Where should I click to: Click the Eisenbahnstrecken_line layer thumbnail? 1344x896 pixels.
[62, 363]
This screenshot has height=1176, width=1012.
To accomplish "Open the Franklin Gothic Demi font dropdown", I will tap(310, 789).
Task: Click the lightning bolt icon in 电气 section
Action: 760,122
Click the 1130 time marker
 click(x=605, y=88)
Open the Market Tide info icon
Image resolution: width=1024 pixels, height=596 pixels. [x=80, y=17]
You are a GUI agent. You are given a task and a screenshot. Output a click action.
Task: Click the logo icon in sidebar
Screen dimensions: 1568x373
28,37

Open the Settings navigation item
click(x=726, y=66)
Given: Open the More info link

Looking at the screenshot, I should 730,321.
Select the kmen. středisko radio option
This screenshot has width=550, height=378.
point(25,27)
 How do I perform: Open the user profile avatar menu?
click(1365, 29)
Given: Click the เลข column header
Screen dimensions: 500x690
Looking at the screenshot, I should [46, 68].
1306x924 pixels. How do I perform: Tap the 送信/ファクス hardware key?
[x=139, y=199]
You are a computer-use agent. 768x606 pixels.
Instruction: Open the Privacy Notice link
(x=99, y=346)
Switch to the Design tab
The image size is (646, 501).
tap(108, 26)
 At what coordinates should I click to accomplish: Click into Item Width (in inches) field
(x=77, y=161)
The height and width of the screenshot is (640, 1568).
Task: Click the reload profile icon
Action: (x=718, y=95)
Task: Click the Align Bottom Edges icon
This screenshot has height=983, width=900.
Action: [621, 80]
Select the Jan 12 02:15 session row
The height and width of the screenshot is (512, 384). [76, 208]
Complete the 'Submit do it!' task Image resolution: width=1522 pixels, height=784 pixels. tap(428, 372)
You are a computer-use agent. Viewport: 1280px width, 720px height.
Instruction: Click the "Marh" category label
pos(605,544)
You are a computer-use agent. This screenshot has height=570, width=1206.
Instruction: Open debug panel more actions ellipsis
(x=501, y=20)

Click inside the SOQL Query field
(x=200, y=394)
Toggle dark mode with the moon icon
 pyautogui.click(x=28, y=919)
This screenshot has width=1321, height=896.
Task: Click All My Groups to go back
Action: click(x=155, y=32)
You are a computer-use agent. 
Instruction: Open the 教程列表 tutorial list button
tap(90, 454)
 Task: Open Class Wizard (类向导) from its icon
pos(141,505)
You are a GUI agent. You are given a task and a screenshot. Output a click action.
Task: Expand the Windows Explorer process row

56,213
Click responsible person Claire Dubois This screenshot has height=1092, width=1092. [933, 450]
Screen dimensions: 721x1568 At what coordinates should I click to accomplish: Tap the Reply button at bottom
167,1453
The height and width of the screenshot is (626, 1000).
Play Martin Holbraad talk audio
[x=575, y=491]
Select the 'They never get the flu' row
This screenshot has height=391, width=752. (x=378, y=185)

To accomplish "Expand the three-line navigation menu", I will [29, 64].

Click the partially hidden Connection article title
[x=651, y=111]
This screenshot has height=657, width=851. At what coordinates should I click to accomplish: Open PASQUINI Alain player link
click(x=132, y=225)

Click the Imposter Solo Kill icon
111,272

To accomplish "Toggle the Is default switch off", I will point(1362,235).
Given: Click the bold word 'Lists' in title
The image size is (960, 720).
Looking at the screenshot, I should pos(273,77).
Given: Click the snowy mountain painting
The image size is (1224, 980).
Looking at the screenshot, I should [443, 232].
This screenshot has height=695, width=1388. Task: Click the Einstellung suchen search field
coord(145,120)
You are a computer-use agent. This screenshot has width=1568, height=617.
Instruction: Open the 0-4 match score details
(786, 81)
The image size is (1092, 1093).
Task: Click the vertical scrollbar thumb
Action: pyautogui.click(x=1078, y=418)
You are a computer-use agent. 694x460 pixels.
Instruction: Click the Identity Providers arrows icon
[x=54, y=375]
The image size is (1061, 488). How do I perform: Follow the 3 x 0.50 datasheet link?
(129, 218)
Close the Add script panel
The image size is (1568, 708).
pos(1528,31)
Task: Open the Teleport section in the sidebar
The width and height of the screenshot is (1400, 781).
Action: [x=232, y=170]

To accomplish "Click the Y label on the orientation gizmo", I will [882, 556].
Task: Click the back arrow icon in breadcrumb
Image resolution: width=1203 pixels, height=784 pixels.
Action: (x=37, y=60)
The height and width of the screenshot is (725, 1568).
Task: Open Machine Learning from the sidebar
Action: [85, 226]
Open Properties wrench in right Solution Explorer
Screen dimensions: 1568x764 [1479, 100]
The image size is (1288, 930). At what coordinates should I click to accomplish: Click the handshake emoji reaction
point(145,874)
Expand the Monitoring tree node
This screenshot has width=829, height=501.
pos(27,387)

Task objective — The records above must be repeated exactly, every one of them.

Your solution —
Where should I click to: Click the Eisenbahnstrecken_line layer thumbnail? 1344x896 pixels.
[62, 363]
This screenshot has height=1176, width=1012.
To accomplish "Open the Franklin Gothic Demi font dropdown", I will tap(310, 789).
Task: Click the lightning bolt icon in 电气 section
Action: 760,122
Click the 1130 time marker
 click(x=605, y=88)
Open the Market Tide info icon
Image resolution: width=1024 pixels, height=596 pixels. [x=80, y=17]
You are a GUI agent. You are given a task and a screenshot. Output a click action.
Task: Click the logo icon in sidebar
Screen dimensions: 1568x373
28,37

Open the Settings navigation item
click(x=726, y=66)
Given: Open the More info link

Looking at the screenshot, I should 730,321.
Select the kmen. středisko radio option
This screenshot has width=550, height=378.
point(25,27)
 How do I perform: Open the user profile avatar menu?
click(1365, 29)
Given: Click the เลข column header
Screen dimensions: 500x690
Looking at the screenshot, I should [46, 68].
1306x924 pixels. How do I perform: Tap the 送信/ファクス hardware key?
[x=139, y=199]
You are a computer-use agent. 768x606 pixels.
Instruction: Open the Privacy Notice link
(x=99, y=346)
Switch to the Design tab
The image size is (646, 501).
tap(108, 26)
 At what coordinates should I click to accomplish: Click into Item Width (in inches) field
(x=77, y=161)
The height and width of the screenshot is (640, 1568).
Task: Click the reload profile icon
Action: (x=718, y=95)
Task: Click the Align Bottom Edges icon
This screenshot has height=983, width=900.
Action: [621, 80]
Select the Jan 12 02:15 session row
The height and width of the screenshot is (512, 384). [76, 208]
Complete the 'Submit do it!' task Image resolution: width=1522 pixels, height=784 pixels. tap(428, 372)
You are a computer-use agent. Viewport: 1280px width, 720px height.
Instruction: Click the "Marh" category label
pos(605,544)
You are a computer-use agent. This screenshot has height=570, width=1206.
Instruction: Open debug panel more actions ellipsis
(x=501, y=20)

Click inside the SOQL Query field
(x=200, y=394)
Toggle dark mode with the moon icon
 pyautogui.click(x=28, y=919)
This screenshot has width=1321, height=896.
Task: Click All My Groups to go back
Action: click(x=155, y=32)
You are a computer-use agent. 
Instruction: Open the 教程列表 tutorial list button
tap(90, 454)
 Task: Open Class Wizard (类向导) from its icon
pos(141,505)
You are a GUI agent. You are given a task and a screenshot. Output a click action.
Task: Expand the Windows Explorer process row

56,213
Click responsible person Claire Dubois This screenshot has height=1092, width=1092. [933, 450]
Screen dimensions: 721x1568 At what coordinates should I click to accomplish: Tap the Reply button at bottom
167,1453
The height and width of the screenshot is (626, 1000).
Play Martin Holbraad talk audio
[x=575, y=491]
Select the 'They never get the flu' row
This screenshot has height=391, width=752. (x=378, y=185)

To accomplish "Expand the three-line navigation menu", I will [29, 64].

Click the partially hidden Connection article title
[x=651, y=111]
This screenshot has height=657, width=851. At what coordinates should I click to accomplish: Open PASQUINI Alain player link
click(x=132, y=225)

Click the Imposter Solo Kill icon
111,272

To accomplish "Toggle the Is default switch off", I will point(1362,235).
Given: Click the bold word 'Lists' in title
The image size is (960, 720).
Looking at the screenshot, I should pos(273,77).
Given: Click the snowy mountain painting
The image size is (1224, 980).
Looking at the screenshot, I should [443, 232].
This screenshot has height=695, width=1388. Task: Click the Einstellung suchen search field
coord(145,120)
You are a computer-use agent. This screenshot has width=1568, height=617.
Instruction: Open the 0-4 match score details
(786, 81)
The image size is (1092, 1093).
Task: Click the vertical scrollbar thumb
Action: pyautogui.click(x=1078, y=418)
You are a computer-use agent. 694x460 pixels.
Instruction: Click the Identity Providers arrows icon
[x=54, y=375]
The image size is (1061, 488). How do I perform: Follow the 3 x 0.50 datasheet link?
(129, 218)
Close the Add script panel
The image size is (1568, 708).
pos(1528,31)
Task: Open the Teleport section in the sidebar
The width and height of the screenshot is (1400, 781).
Action: [x=232, y=170]

To accomplish "Click the Y label on the orientation gizmo", I will [882, 556].
Task: Click the back arrow icon in breadcrumb
Image resolution: width=1203 pixels, height=784 pixels.
Action: (x=37, y=60)
The height and width of the screenshot is (725, 1568).
Task: Open Machine Learning from the sidebar
Action: [85, 226]
Open Properties wrench in right Solution Explorer
Screen dimensions: 1568x764 [1479, 100]
The image size is (1288, 930). At what coordinates should I click to accomplish: Click the handshake emoji reaction
point(145,874)
Expand the Monitoring tree node
This screenshot has width=829, height=501.
pos(27,387)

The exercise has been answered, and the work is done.